▶ _Text shown_
------------------------------------------------------------

The shield, 20, is typically formed of a shield material selected from, for example, a plastic, glass, a polymer, a resin, and a combination thereof, or PLEXIGLAS®, polyethylene, acrylic polymers, silicone polymers/copolymers, polycarbonate (e.g., LEXAN®), nylon, styrene, and a combination thereof or PLEXIGLAS®, acrylonitrile butadiene styrene, polycarbonate, polyethylene and a combination thereof. The shield may be coated with a film, if desired to provide various physical or chemical qualities such as, but not limited to, shatter resistance, scratch or abrasion resistance, ultraviolet (UV) protection, tinting, light wavelength filtering/absorption, reflectance (e.g., mirrored films), and a combination thereof. The shield, 20, may be transparent or tinted as desired, and is typically tinted to absorb visible light such that the total luminous transmittance (T₁) according to the American Society for Testing and Materials ASTM D1003 11 e1 according to the section “7. Procedure A—Hazemeter” with a sample cut to 50 mm×50 mm square and a thickness of 2 mm is from about 10% to about 100% or from about 25% to about 95% or from about 35% to about 90%. In an embodiment herein the shield is tinted so as to absorb from about 10% to about 100% or from about 25% to about 95% or from about 35% to about 90% of a visible light wavelength of from about 7000 Å to about 4000 Å; or to absorb from about 10% to about 100% or from about 25% to about 50% or from about 35% to about 90% of a visible light wavelength selected from red light (at about 6870 Å), yellow light (at about 5875 Å), green light (at about 5132 Å), blue light (at about 4560 Å), and a combination thereof. In an embodiment herein the shield (and/or a coating thereupon) is tinted a color selected from yellow, brown, grey, black and a combination thereof. In an embodiment herein the tint in the shield is comparable to that used in the sunglasses industry. In an embodiment herein the shield has a mirror-like reflective surface. Without intending to be limited by theory, it is believed that such a shield helps to protect the user's eyes from bright light, excessive ultraviolet (UV) light, etc. This can be a great benefit during use, as, for example, the user would not need to wear sunglasses at the same time, thereby increasing comfort and usability.

------------------------------------------------------------

Word and element location data
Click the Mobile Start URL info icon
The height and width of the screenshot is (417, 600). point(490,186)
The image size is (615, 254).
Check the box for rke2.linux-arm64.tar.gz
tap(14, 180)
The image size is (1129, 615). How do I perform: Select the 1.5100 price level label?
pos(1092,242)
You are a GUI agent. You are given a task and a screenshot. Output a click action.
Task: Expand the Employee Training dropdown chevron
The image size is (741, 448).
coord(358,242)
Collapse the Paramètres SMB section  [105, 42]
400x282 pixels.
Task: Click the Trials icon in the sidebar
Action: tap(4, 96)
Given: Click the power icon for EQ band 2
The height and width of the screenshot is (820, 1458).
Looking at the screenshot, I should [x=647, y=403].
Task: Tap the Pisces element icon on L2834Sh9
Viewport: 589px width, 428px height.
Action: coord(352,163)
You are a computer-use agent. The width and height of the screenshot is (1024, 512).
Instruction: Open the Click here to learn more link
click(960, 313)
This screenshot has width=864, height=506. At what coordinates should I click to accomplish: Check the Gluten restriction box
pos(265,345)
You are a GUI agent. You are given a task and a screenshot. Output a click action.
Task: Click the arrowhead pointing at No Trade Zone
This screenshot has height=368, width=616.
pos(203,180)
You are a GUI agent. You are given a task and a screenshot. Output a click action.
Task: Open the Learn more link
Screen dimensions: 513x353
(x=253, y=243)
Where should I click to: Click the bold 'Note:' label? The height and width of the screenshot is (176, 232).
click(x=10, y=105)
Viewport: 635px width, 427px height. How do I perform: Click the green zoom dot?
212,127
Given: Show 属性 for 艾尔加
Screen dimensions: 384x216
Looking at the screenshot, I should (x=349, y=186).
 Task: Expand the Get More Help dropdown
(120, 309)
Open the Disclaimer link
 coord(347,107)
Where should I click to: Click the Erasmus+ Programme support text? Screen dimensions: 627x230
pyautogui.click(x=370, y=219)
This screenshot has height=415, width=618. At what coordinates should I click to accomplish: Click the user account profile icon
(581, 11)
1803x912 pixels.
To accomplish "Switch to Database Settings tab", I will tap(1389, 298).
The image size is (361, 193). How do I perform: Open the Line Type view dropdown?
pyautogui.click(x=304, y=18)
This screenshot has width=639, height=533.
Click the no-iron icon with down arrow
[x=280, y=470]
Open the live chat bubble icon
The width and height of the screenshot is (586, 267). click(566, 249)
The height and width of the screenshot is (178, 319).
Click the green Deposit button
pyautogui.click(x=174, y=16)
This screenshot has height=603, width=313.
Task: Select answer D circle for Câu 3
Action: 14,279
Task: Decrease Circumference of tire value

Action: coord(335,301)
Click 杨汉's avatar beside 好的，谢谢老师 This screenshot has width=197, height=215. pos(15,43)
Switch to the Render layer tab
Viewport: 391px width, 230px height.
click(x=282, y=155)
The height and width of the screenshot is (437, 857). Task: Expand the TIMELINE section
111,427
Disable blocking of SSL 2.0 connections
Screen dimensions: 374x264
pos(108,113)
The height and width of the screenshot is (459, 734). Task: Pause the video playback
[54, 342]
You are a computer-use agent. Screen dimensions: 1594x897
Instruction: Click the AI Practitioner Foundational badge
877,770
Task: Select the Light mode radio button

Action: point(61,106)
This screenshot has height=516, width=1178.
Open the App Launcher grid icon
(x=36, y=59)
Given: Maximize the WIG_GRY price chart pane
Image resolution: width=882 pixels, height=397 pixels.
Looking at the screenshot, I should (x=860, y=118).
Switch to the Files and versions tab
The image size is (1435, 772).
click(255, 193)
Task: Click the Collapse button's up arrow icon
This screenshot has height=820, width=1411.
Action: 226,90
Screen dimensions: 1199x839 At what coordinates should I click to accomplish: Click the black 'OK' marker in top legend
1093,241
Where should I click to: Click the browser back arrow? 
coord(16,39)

------------------------------------------------------------

In the text on the shield, which colors may the shield or its coating be tinted? The records are not used for anything here.

▶ _Output_
Yellow, brown, grey, black, or a combination of these.